RCL Year C, Easter 2
Acts 5:27-32, Psalm 118:14-29, Revelation 1:4-8, Saint John 20:19-31

“My Lord and my God!”[1] You just heard Thomas’ profound exclamation in the proclamation of the Gospel today. “My Lord and my God!”

It marks the end of his spiritual journey to complete faith and belief, and the whole of that journey occurs in just three verses, the shortest on record in the Gospel. This journey is remarkable for what it is and for what it isn’t.

First: what it is. It is like the journeys of Mary Magdalene and Saint John himself which we saw in the Gospel on Easter Day. Thomas’ journey is complete, like theirs. All three of them have moved from unbelief through conditional faith to an unconditional acceptance of the risen Lord.
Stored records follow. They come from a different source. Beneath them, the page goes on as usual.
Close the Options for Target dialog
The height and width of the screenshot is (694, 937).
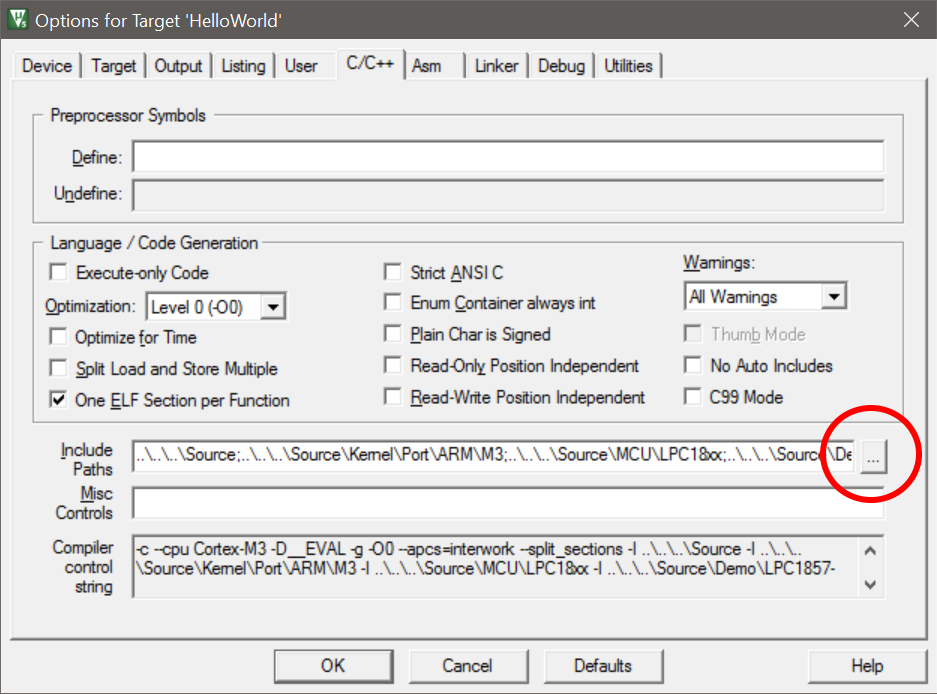coord(910,19)
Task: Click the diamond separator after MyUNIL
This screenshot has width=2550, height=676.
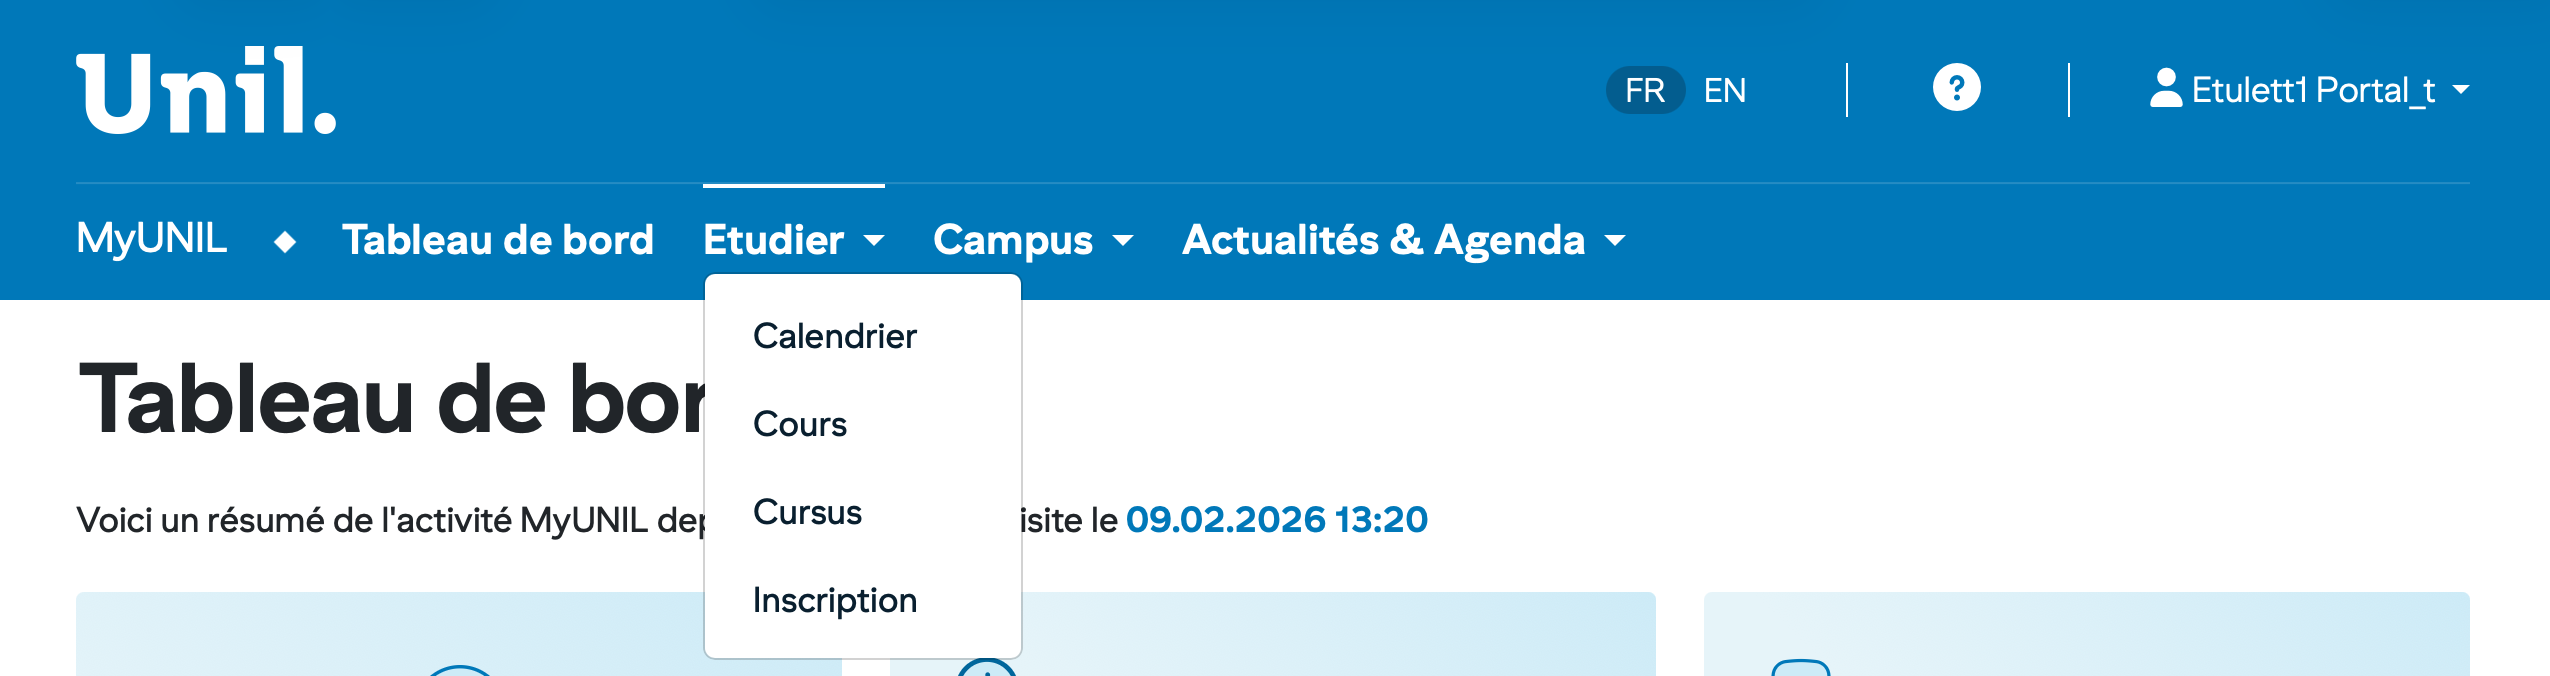Action: click(285, 241)
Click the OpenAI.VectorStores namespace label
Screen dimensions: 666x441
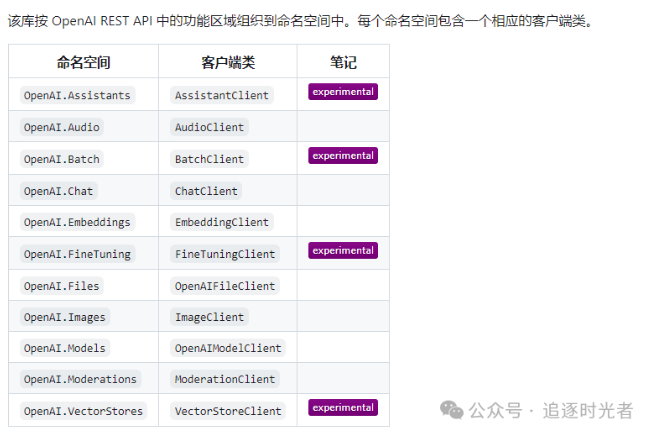[x=83, y=411]
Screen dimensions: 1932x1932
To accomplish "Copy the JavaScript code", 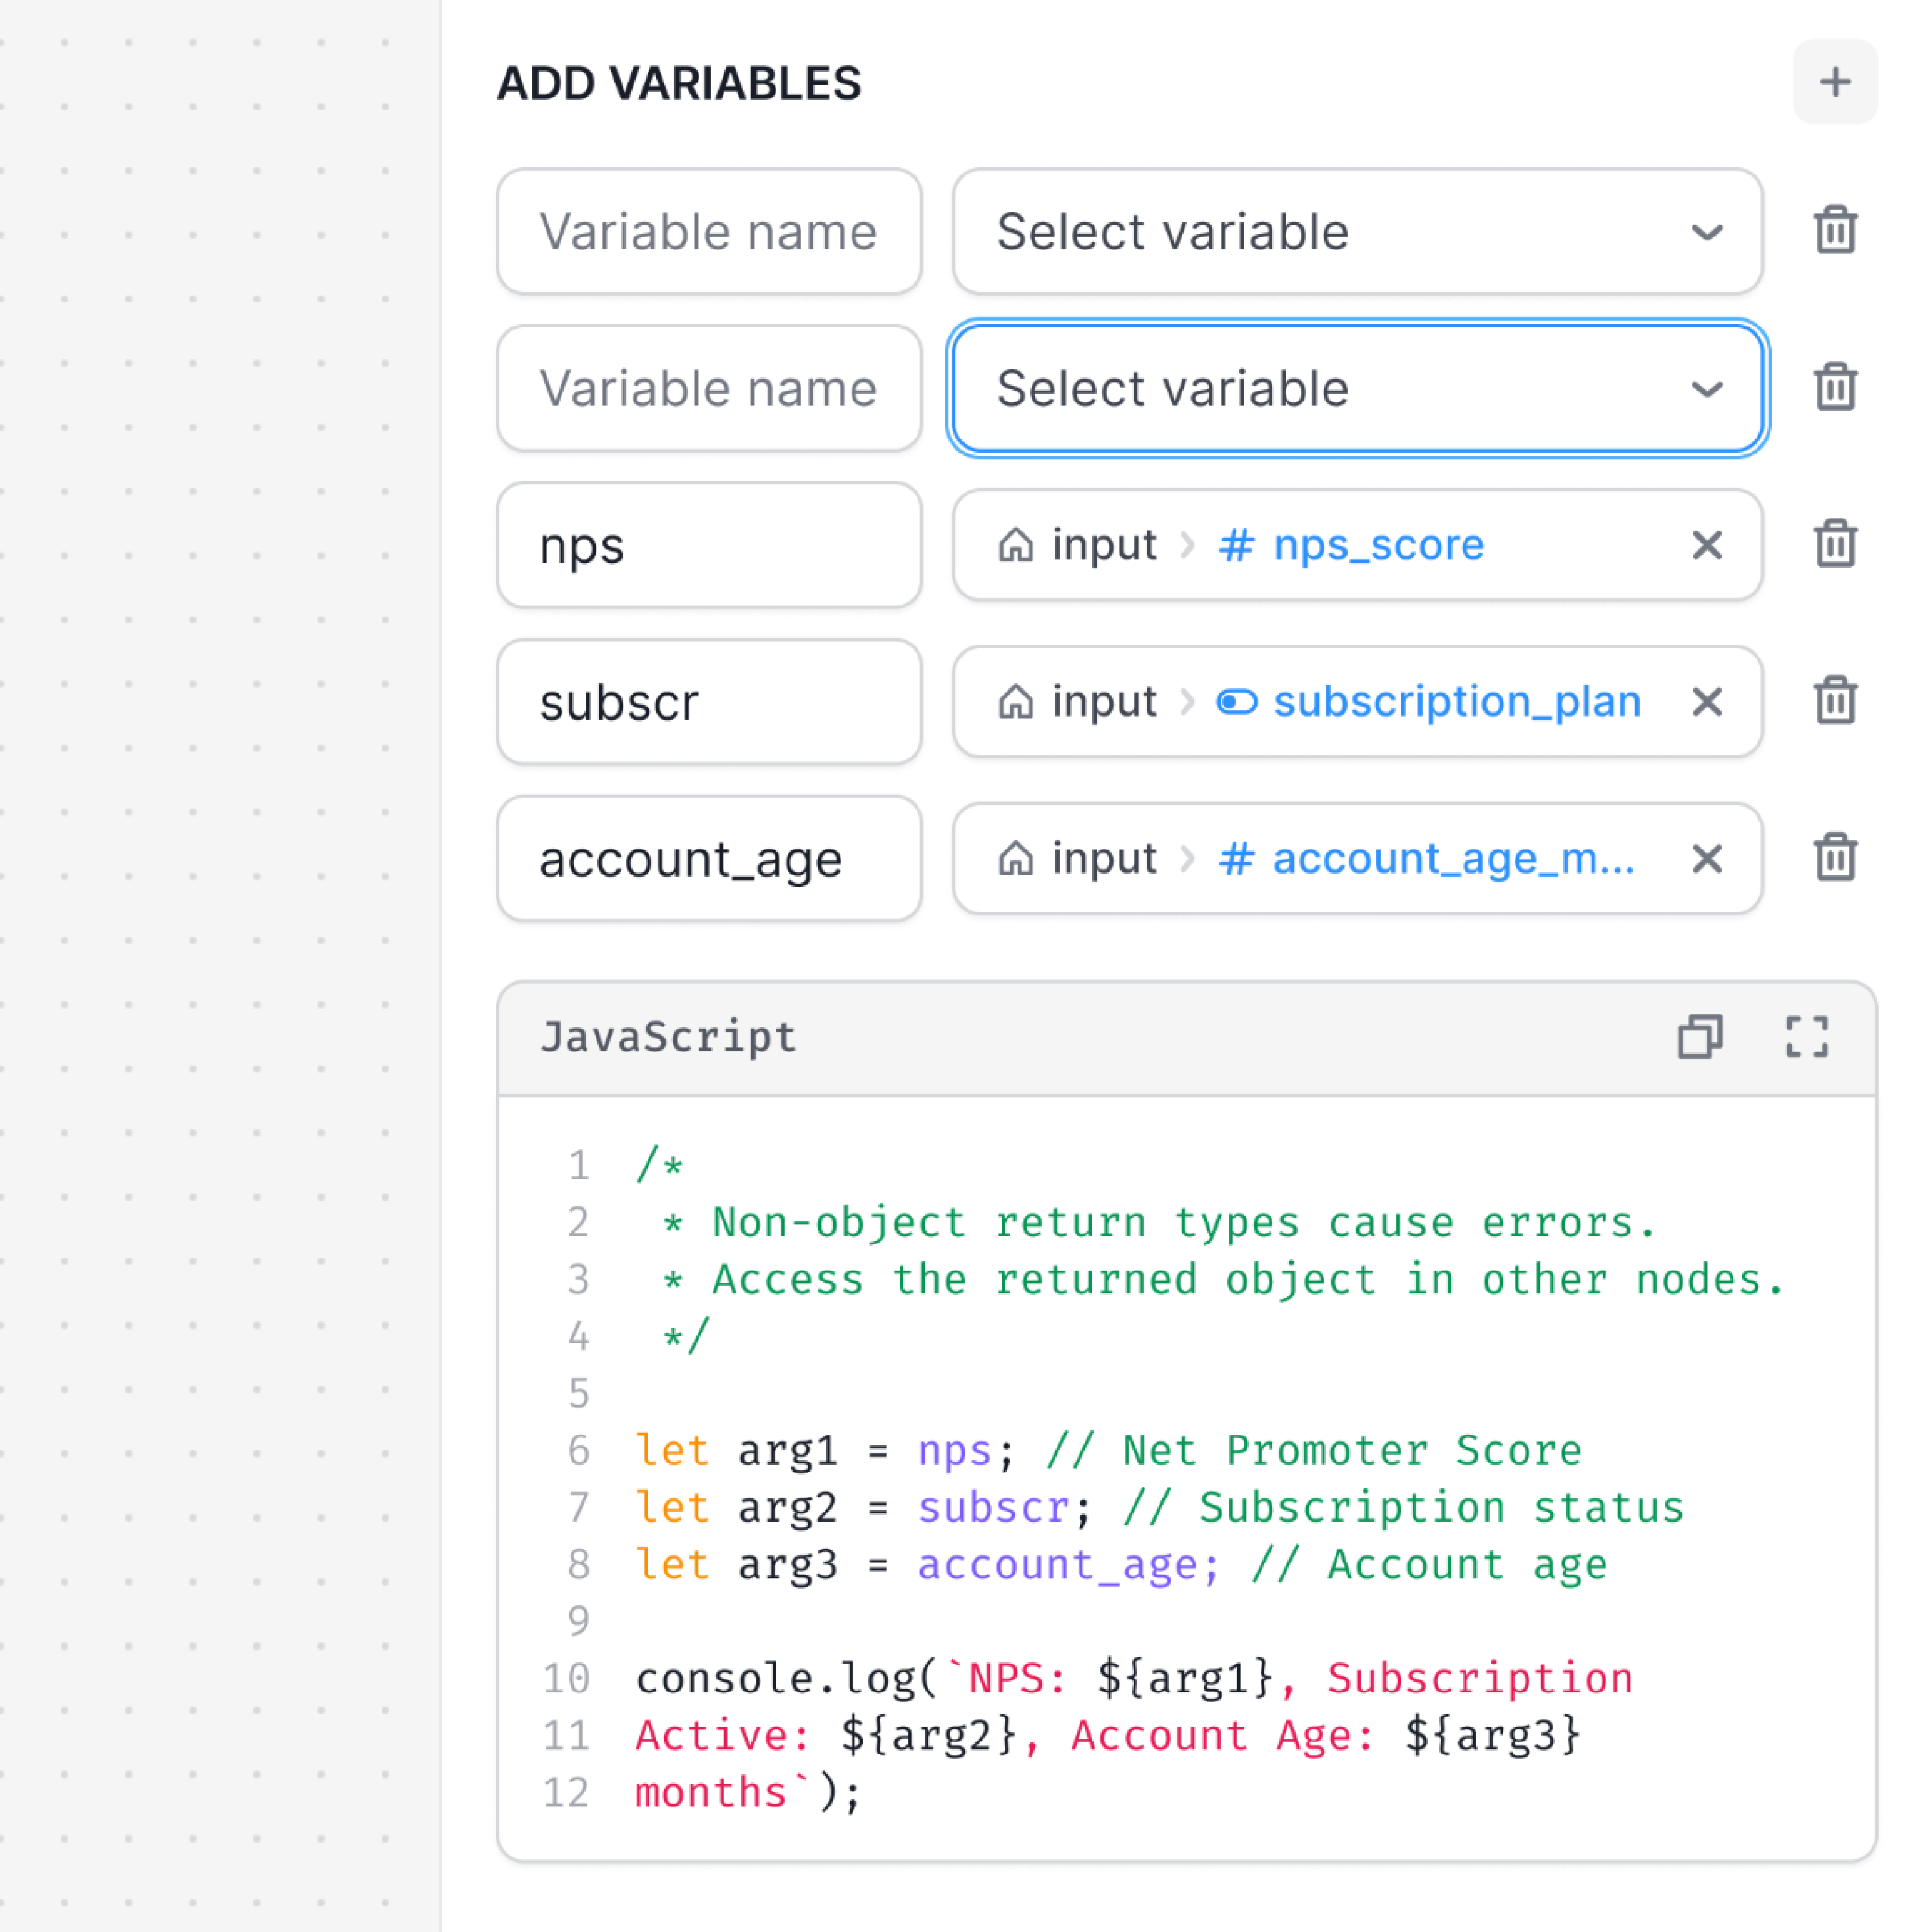I will pyautogui.click(x=1700, y=1037).
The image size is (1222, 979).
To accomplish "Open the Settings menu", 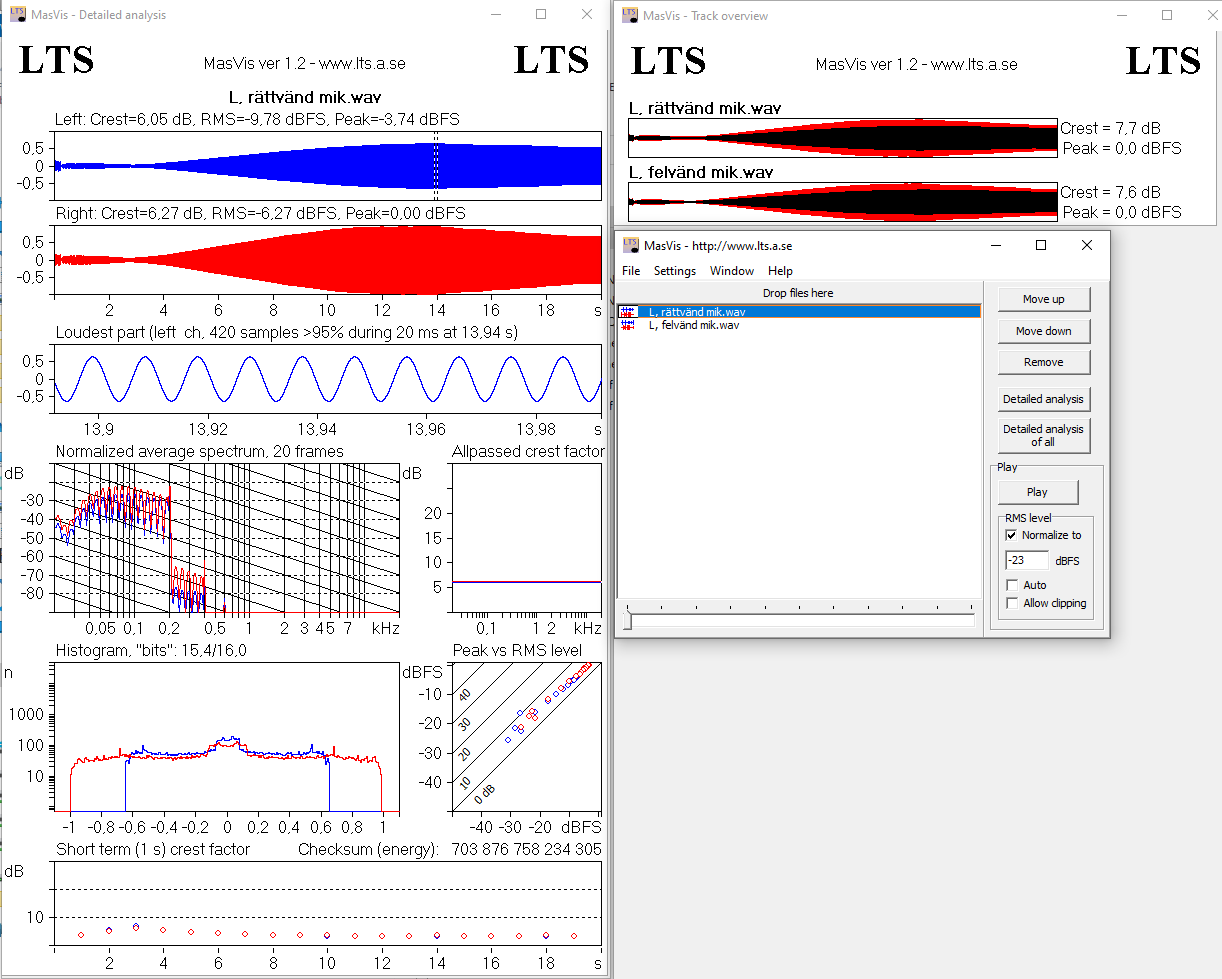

For Thomas the journey is this. He is not in the room with the disciples when the Lord first appears to them and commissions them. But they tell him that they have seen the Lord. Thomas moves to conditional faith when he demands to see the mark of the nails, to put his finger in the mark of the nails, and to put his hand in his side. Jesus meets his conditions and appears again a week later, telling Thomas to place his finger in the mark of the nails and to put his hand in Jesus’s side. I notice that once Jesus appears, Thomas has not to do any of these things. Jesus’ presence alone convinces him, and he exclaims “My Lord and my God!” His journey is complete in three verses.

Now for what Thomas’ journey isn’t. Thomas’ journey is not like Saint John’s. You remember that Saint John enters the tomb after Peter. He sees the linen wrappings, and he immediately believes. He hasn’t seen Jesus. He believes just on seeing the linen. Thomas’ journey is more like that of Mary Magdalene, who discovers Jesus as he is talking with her. He calls her name, and she recognizes him. She needs to be in his presence to recognize him, and so does Thomas. Jesus tells him to fulfill his conditions about the mark of the nails and the wound in his side, and that is enough for Thomas. He then believes unconditionally.

You remember Jesus’ last word in the Gospel today: “Blessed are those who have not seen and yet have come to believe.”[2] That is Saint John, and it is you, and it is me. Mary and Thomas needed to see to believe. But we have something else that enables us to believe. We have the Scriptures and this Gospel in hand, and we are blessed by the holiness God gives to his faithful people from generation to generation, a holiness that only God can give. But with them, in their presence, we can join those who believe and say with Thomas: “My Lord and my God!”


[1] Saint John 20:28.

[2] Saint John 20:29.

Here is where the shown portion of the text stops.